==== Extracted information

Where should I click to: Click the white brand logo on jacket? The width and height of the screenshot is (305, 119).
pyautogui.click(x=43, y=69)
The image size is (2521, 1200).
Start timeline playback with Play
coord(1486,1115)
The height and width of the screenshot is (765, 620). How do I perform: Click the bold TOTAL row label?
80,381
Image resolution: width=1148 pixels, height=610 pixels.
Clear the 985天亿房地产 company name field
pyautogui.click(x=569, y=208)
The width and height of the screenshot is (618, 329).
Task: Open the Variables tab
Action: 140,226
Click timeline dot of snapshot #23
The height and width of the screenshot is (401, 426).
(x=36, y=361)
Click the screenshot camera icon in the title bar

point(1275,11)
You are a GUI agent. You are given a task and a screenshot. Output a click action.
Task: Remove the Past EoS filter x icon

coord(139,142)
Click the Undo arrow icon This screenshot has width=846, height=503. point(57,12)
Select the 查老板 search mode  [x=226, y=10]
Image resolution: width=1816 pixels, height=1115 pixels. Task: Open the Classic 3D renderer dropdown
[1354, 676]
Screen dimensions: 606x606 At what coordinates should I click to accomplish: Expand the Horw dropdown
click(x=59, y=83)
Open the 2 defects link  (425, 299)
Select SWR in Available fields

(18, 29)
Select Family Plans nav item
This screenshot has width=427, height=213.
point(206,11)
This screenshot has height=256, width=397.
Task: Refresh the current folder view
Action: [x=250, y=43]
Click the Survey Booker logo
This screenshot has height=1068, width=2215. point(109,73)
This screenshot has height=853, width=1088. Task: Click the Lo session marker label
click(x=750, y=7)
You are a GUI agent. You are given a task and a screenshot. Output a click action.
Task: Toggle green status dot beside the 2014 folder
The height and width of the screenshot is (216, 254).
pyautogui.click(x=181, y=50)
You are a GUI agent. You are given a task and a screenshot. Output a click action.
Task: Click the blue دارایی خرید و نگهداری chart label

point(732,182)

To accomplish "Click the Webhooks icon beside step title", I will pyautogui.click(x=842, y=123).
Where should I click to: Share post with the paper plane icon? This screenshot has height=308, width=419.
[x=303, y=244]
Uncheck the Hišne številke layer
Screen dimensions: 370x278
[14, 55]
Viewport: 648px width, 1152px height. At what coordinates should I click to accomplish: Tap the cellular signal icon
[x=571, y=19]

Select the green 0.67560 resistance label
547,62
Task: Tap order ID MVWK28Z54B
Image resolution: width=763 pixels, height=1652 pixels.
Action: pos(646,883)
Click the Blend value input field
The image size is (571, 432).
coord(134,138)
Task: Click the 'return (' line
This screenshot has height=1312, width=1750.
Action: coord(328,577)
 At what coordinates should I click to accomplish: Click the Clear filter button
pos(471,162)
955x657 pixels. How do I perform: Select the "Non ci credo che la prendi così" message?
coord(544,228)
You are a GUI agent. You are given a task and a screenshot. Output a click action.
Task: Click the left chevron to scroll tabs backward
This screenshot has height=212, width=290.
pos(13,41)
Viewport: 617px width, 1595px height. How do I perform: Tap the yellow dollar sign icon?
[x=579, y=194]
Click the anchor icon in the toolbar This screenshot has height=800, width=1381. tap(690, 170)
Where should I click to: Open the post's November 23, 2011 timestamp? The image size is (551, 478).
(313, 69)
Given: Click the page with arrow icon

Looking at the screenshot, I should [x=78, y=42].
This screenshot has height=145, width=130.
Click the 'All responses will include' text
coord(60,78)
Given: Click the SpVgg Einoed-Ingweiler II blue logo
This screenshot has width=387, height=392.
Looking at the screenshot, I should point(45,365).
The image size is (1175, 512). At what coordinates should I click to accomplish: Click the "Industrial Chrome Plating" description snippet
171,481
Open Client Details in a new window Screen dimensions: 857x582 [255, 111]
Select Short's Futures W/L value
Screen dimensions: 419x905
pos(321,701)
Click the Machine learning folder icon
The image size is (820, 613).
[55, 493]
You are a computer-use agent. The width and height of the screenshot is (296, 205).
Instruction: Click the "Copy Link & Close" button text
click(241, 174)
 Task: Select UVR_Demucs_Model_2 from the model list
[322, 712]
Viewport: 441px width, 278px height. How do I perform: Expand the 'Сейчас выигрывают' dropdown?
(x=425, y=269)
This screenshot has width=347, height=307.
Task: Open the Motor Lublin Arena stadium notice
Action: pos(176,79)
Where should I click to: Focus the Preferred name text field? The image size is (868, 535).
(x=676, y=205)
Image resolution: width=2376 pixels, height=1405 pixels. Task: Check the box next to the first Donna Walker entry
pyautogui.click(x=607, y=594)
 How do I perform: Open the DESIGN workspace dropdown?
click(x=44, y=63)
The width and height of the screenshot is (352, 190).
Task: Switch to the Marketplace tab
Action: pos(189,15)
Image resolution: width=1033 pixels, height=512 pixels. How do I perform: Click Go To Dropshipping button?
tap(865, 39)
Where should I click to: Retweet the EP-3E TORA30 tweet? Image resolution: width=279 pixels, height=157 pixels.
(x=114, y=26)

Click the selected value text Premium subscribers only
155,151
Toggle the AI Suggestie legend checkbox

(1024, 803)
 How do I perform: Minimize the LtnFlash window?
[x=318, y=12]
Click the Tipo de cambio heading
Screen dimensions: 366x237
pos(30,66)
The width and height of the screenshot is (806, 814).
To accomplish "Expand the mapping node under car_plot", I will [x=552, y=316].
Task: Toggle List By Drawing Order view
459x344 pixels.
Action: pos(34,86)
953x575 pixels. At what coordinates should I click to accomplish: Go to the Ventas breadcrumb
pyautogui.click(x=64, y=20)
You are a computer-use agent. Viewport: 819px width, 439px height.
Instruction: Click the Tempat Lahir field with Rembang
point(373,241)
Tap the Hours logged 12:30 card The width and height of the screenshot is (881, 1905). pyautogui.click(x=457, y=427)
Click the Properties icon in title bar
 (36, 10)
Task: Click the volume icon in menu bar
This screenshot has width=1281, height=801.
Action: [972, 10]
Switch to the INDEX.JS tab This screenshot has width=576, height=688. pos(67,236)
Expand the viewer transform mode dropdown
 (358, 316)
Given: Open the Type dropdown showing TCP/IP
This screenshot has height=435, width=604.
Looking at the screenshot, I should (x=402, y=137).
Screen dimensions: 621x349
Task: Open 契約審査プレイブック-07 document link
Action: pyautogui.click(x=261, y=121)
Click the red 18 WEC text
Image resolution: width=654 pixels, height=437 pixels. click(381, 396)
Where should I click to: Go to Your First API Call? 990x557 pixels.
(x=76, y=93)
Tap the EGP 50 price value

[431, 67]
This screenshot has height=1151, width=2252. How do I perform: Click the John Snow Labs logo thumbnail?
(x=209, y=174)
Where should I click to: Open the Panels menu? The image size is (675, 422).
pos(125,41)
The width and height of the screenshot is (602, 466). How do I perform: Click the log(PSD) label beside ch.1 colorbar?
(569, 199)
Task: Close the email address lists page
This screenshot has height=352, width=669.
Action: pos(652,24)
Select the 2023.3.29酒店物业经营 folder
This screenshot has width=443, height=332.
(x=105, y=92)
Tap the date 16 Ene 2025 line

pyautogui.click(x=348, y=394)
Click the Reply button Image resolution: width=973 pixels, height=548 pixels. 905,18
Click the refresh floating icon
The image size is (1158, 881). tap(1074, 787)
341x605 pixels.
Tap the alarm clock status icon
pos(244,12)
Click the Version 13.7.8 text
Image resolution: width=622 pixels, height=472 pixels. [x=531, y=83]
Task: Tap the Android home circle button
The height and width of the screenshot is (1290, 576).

========

__Instructions to follow__
Duplicate all of the data above verbatim, line for line.

__Response for this exercise__
Where should I click to: Click the white brand logo on jacket? The width and height of the screenshot is (305, 119).
pyautogui.click(x=43, y=69)
The image size is (2521, 1200).
Start timeline playback with Play
coord(1486,1115)
The height and width of the screenshot is (765, 620). How do I perform: Click the bold TOTAL row label?
80,381
Image resolution: width=1148 pixels, height=610 pixels.
Clear the 985天亿房地产 company name field
pyautogui.click(x=569, y=208)
The width and height of the screenshot is (618, 329).
Task: Open the Variables tab
Action: 140,226
Click timeline dot of snapshot #23
The height and width of the screenshot is (401, 426).
(x=36, y=361)
Click the screenshot camera icon in the title bar

point(1275,11)
You are a GUI agent. You are given a task and a screenshot. Output a click action.
Task: Remove the Past EoS filter x icon

coord(139,142)
Click the Undo arrow icon This screenshot has width=846, height=503. point(57,12)
Select the 查老板 search mode  [x=226, y=10]
Image resolution: width=1816 pixels, height=1115 pixels. Task: Open the Classic 3D renderer dropdown
[1354, 676]
Screen dimensions: 606x606 At what coordinates should I click to accomplish: Expand the Horw dropdown
click(x=59, y=83)
Open the 2 defects link  (425, 299)
Select SWR in Available fields

(18, 29)
Select Family Plans nav item
This screenshot has width=427, height=213.
point(206,11)
This screenshot has height=256, width=397.
Task: Refresh the current folder view
Action: [x=250, y=43]
Click the Survey Booker logo
This screenshot has height=1068, width=2215. point(109,73)
This screenshot has height=853, width=1088. Task: Click the Lo session marker label
click(x=750, y=7)
You are a GUI agent. You are given a task and a screenshot. Output a click action.
Task: Toggle green status dot beside the 2014 folder
The height and width of the screenshot is (216, 254).
pyautogui.click(x=181, y=50)
You are a GUI agent. You are given a task and a screenshot. Output a click action.
Task: Click the blue دارایی خرید و نگهداری chart label

point(732,182)

To accomplish "Click the Webhooks icon beside step title", I will pyautogui.click(x=842, y=123).
Where should I click to: Share post with the paper plane icon? This screenshot has height=308, width=419.
[x=303, y=244]
Uncheck the Hišne številke layer
Screen dimensions: 370x278
[14, 55]
Viewport: 648px width, 1152px height. At what coordinates should I click to accomplish: Tap the cellular signal icon
[x=571, y=19]

Select the green 0.67560 resistance label
547,62
Task: Tap order ID MVWK28Z54B
Image resolution: width=763 pixels, height=1652 pixels.
Action: pos(646,883)
Click the Blend value input field
The image size is (571, 432).
coord(134,138)
Task: Click the 'return (' line
This screenshot has height=1312, width=1750.
Action: coord(328,577)
 At what coordinates should I click to accomplish: Click the Clear filter button
pos(471,162)
955x657 pixels. How do I perform: Select the "Non ci credo che la prendi così" message?
coord(544,228)
You are a GUI agent. You are given a task and a screenshot. Output a click action.
Task: Click the left chevron to scroll tabs backward
This screenshot has height=212, width=290.
pos(13,41)
Viewport: 617px width, 1595px height. How do I perform: Tap the yellow dollar sign icon?
[x=579, y=194]
Click the anchor icon in the toolbar This screenshot has height=800, width=1381. tap(690, 170)
Where should I click to: Open the post's November 23, 2011 timestamp? The image size is (551, 478).
(313, 69)
Given: Click the page with arrow icon

Looking at the screenshot, I should [x=78, y=42].
This screenshot has height=145, width=130.
Click the 'All responses will include' text
coord(60,78)
Given: Click the SpVgg Einoed-Ingweiler II blue logo
This screenshot has width=387, height=392.
Looking at the screenshot, I should point(45,365).
The image size is (1175, 512). At what coordinates should I click to accomplish: Click the "Industrial Chrome Plating" description snippet
171,481
Open Client Details in a new window Screen dimensions: 857x582 [255, 111]
Select Short's Futures W/L value
Screen dimensions: 419x905
pos(321,701)
Click the Machine learning folder icon
The image size is (820, 613).
[55, 493]
You are a computer-use agent. The width and height of the screenshot is (296, 205).
Instruction: Click the "Copy Link & Close" button text
click(241, 174)
 Task: Select UVR_Demucs_Model_2 from the model list
[322, 712]
Viewport: 441px width, 278px height. How do I perform: Expand the 'Сейчас выигрывают' dropdown?
(x=425, y=269)
This screenshot has width=347, height=307.
Task: Open the Motor Lublin Arena stadium notice
Action: pos(176,79)
Where should I click to: Focus the Preferred name text field? The image size is (868, 535).
(x=676, y=205)
Image resolution: width=2376 pixels, height=1405 pixels. Task: Check the box next to the first Donna Walker entry
pyautogui.click(x=607, y=594)
 How do I perform: Open the DESIGN workspace dropdown?
click(x=44, y=63)
The width and height of the screenshot is (352, 190).
Task: Switch to the Marketplace tab
Action: pos(189,15)
Image resolution: width=1033 pixels, height=512 pixels. How do I perform: Click Go To Dropshipping button?
tap(865, 39)
Where should I click to: Retweet the EP-3E TORA30 tweet? Image resolution: width=279 pixels, height=157 pixels.
(x=114, y=26)

Click the selected value text Premium subscribers only
155,151
Toggle the AI Suggestie legend checkbox

(1024, 803)
 How do I perform: Minimize the LtnFlash window?
[x=318, y=12]
Click the Tipo de cambio heading
Screen dimensions: 366x237
pos(30,66)
The width and height of the screenshot is (806, 814).
To accomplish "Expand the mapping node under car_plot", I will [x=552, y=316].
Task: Toggle List By Drawing Order view
459x344 pixels.
Action: pos(34,86)
953x575 pixels. At what coordinates should I click to accomplish: Go to the Ventas breadcrumb
pyautogui.click(x=64, y=20)
You are a computer-use agent. Viewport: 819px width, 439px height.
Instruction: Click the Tempat Lahir field with Rembang
point(373,241)
Tap the Hours logged 12:30 card The width and height of the screenshot is (881, 1905). pyautogui.click(x=457, y=427)
Click the Properties icon in title bar
 (36, 10)
Task: Click the volume icon in menu bar
This screenshot has width=1281, height=801.
Action: [972, 10]
Switch to the INDEX.JS tab This screenshot has width=576, height=688. pos(67,236)
Expand the viewer transform mode dropdown
 (358, 316)
Given: Open the Type dropdown showing TCP/IP
This screenshot has height=435, width=604.
Looking at the screenshot, I should (x=402, y=137).
Screen dimensions: 621x349
Task: Open 契約審査プレイブック-07 document link
Action: pyautogui.click(x=261, y=121)
Click the red 18 WEC text
Image resolution: width=654 pixels, height=437 pixels. click(381, 396)
Where should I click to: Go to Your First API Call? 990x557 pixels.
(x=76, y=93)
Tap the EGP 50 price value

[431, 67]
This screenshot has height=1151, width=2252. How do I perform: Click the John Snow Labs logo thumbnail?
(x=209, y=174)
Where should I click to: Open the Panels menu? The image size is (675, 422).
pos(125,41)
The width and height of the screenshot is (602, 466). How do I perform: Click the log(PSD) label beside ch.1 colorbar?
(569, 199)
Task: Close the email address lists page
This screenshot has height=352, width=669.
Action: pos(652,24)
Select the 2023.3.29酒店物业经营 folder
This screenshot has width=443, height=332.
(x=105, y=92)
Tap the date 16 Ene 2025 line

pyautogui.click(x=348, y=394)
Click the Reply button Image resolution: width=973 pixels, height=548 pixels. 905,18
Click the refresh floating icon
The image size is (1158, 881). tap(1074, 787)
341x605 pixels.
Tap the alarm clock status icon
pos(244,12)
Click the Version 13.7.8 text
Image resolution: width=622 pixels, height=472 pixels. [x=531, y=83]
Task: Tap the Android home circle button
The height and width of the screenshot is (1290, 576).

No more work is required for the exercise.